JEM: Reveals the molecular mechanisms by which the body produces memory B cells and maintains a long-lasting immune response

October 19, 2020 // -- The current global COVID-19 epidemic has made vaccines, antibodies and immune responses the subject of daily communication, and now scientists want to know how the body reacts to re-infection months, years, or even decades after the initial immune response.

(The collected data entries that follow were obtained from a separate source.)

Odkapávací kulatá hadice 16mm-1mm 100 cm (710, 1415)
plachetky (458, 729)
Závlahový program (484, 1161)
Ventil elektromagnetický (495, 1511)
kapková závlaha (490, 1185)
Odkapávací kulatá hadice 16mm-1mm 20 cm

In a study published in the international journal Journal of Student Medicine, scientists from Osaka University in Japan and other institutions have shown that the body's ability to react to infection again requires a protein called Bach2, which regulates the expression of special genes that guide the transformation of active B cells into memory B cells under selective conditions.
Photo Source: Osaka University, like many biological processes in the body, is complex in its immune response, involving several types of cells and proteins that perform step-by-step, precise processes that are unknown.
For example, memory B cells are white blood cells that originate in the lymph nodes or spleen during infection and can stay in the body for many years, and memory B cells react quickly and strongly to re-infection when the body is attacked by the same virus or bacteria.
In contrast, the number of plasma cells in the body is much longer, and it protects the body during the initial infection by producing antibodies, although it can survive long periods of time in the body, and in this study, researcher Kurosaki and colleagues focused on the molecular mechanisms by which the activation of germinal center B cells into memory B cells and plasma cells.
by analyzing the expression of specific protein markers, the researchers were able to identify several types of B-cells, and on the basis of specific markers, the researchers identified a class of B-cell substations that were easily transformed into memory B-cells, and then analyzed mice that were missing the Bach2 protein, Bach. 2 is the transcription factor needed for memory B cell production, and the results show that these mice have some defects in the production of memory B cells, and the absence of Bach2 is related to the decrease of memory B cells and the increase in the expression of mTORC1 protein complex-related genes.
in-depth study, the researchers revealed the importance of mTORC1, Dr Kurosaki said, and we found that mTORC1 signals were less active in memory B cells than in those that were eventually recycled, while in mice where Bach2 was knocked out, inhibiting the activity of mTORC1 (i.e., inducing a decrease in mTORC1 metabolism) may restore the activity of memory B cells and promote the production of gene B cells in mice.
In addition, in wild mouse bodies, artificially reducing the activity of mTORC1 in B cells causes the body to produce more memory white blood cells than in normal conditions, while increasing the activity of mTORC1 has the opposite effect, however, the activity of mTORC1 alone may not explain everything, experimental results show that the unique combination of expression of Bach2 and reduced activity of mTORC1 is necessary to memory B cell production.
Finally, researcher Kurosaki said that understanding the process of producing memory B cells means that manipulating the process can be beneficial to the body, and given the importance of memory B cells in protecting the body from re-infection, inducing them to produce or hopefully help scientists develop effective vaccines that have been effective for years.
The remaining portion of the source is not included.